Ireland bars Baptist ‘Pastor of Hate’

Ireland bars Baptist ‘Pastor of Hate’

A controversial homophobic US preacher has become the first person to be banned from Ireland under a 20-year-old power.
Steven Anderson, a pastor from Arizona, runs the Faithful Word Baptist church and openly expresses anti-gay and anti-Semitic views.

Pastor Steven Anderson, who is based in Arizona, runs the Faithful Word Baptist Church which says that homosexuality is an abomination and should be punishable by death.

Pastor Steven Anderson is one of America’s most notorious hate preachers. He’s been banned from coming to the UK with the Home Secretary, Amber Rudd, branding him “unconducive to the public good”. But this doesn’t stop him from broadcasting to an international audience on YouTube, where his sermons have been viewed 29 million times.

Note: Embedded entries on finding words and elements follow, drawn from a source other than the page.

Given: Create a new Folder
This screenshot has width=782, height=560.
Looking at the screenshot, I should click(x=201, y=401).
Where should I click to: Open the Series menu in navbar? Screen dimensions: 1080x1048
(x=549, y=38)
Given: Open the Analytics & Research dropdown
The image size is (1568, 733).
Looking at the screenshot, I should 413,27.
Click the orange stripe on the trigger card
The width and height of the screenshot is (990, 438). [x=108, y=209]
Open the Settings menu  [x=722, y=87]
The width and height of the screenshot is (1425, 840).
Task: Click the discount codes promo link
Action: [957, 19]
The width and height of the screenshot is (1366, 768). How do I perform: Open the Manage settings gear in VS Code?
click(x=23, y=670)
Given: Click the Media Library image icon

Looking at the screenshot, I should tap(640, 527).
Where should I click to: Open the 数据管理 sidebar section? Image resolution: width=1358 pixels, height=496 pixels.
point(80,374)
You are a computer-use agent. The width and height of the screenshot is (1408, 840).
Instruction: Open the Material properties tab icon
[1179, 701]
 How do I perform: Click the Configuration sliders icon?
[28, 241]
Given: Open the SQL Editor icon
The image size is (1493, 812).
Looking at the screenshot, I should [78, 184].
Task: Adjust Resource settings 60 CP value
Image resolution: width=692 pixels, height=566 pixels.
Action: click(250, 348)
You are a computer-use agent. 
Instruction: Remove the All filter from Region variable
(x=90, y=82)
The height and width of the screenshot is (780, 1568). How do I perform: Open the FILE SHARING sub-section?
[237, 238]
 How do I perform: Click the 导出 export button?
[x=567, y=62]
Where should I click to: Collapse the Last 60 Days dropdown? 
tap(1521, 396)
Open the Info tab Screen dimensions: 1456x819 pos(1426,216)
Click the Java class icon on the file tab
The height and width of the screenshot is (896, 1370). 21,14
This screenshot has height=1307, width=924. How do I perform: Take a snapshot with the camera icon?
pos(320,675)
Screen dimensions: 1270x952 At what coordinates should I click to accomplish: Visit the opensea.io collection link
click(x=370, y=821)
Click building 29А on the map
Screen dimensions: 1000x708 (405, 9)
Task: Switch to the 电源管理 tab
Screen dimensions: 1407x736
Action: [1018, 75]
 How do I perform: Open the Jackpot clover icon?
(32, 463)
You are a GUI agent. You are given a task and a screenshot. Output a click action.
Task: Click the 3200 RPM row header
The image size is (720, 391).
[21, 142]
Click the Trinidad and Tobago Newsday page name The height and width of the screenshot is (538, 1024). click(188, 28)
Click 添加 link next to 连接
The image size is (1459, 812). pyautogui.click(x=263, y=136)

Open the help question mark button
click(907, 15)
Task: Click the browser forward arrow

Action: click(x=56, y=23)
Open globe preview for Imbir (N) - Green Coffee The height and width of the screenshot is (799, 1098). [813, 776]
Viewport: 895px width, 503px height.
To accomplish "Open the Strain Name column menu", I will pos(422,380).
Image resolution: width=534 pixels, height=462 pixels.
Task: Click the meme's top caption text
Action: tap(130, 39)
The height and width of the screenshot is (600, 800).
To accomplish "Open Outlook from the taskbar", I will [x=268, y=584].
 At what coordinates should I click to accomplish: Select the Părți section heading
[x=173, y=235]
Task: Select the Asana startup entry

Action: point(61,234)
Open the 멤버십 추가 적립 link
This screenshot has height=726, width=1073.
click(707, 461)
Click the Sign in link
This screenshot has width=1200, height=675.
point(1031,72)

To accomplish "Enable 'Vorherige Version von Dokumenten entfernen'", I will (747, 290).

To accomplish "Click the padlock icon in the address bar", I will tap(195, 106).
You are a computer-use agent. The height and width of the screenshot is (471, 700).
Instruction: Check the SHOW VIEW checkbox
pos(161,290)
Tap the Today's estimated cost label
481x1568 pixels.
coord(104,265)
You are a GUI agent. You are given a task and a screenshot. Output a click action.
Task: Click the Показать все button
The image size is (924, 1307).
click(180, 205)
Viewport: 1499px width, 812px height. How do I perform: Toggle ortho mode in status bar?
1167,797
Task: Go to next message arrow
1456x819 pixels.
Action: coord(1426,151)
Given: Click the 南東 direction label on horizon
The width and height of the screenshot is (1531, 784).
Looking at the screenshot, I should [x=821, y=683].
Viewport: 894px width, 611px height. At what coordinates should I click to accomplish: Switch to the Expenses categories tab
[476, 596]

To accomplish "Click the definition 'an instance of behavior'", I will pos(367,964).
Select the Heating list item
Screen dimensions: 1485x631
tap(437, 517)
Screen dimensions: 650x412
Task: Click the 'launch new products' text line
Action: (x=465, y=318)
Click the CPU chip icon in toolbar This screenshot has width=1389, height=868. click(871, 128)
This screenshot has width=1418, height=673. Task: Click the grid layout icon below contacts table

In one of his sermons, filmed at his Fundamentalist Independent Baptist church, Steven said that the world could be AIDS-free by Christmas if only we “executed the homos like God recommends”.

Steven, who is in his mid-30s, married with nine children, also believes that women shouldn’t vote and has suggested that the victims of France’s Bataclan terror attack deserved to die (“Well, you went to a death metal concert,” he told his congregation. “You bought the ticket”).

Pastor of Hate Anderson says that LGBT people should be killed


His website claimed that he was due to preach in Dublin on 26 May.
However, an online petition calling for Mr Anderson to be banned from Ireland was created in response, and gained 14,000 signatures.
Mr Anderson has previously called for the death of former US President Barack Obama and praised the gunman who killed 49 people in an attack on a gay night club in Florida in 2016.
Mr Anderson has been barred from South Africa and deported from Botswana.
He was also banned from Jamaica. Officials said his statements were “not conducive to the current climate” .Jamaica has laws criminalising gay sex and rights groups have warned that LGBT (lesbian, gay, bisexual and transgender) people face frequent discrimination.
In September 2016, Mr Anderson was deported from Botswana after he said on a local radio programme that homosexuals should be “stoned to death”. A week earlier, he had been banned from South Africa, and before that, from the UK.
Irish Minister for Justice Charlie Flanagan signed an exclusion order for Mr Anderson with immediate effect on 10 May under the Immigration Act 1999. It is the first time an exclusion order has been granted since the creation of the act 20 years ago.
Mr Anderson has been banned from a number of countries, including the UK. Mr Flanagan said he had signed the order “under my executive powers in the interests of public policy”.

A journalist from BBC 3 wrote, “Steven and his followers reject modern America. They feel persecuted by the liberal majority, and this persecution galvanizes them to keep up what they see as their righteous fight against evil. The more people attack their beliefs, the angrier and more determined they become.”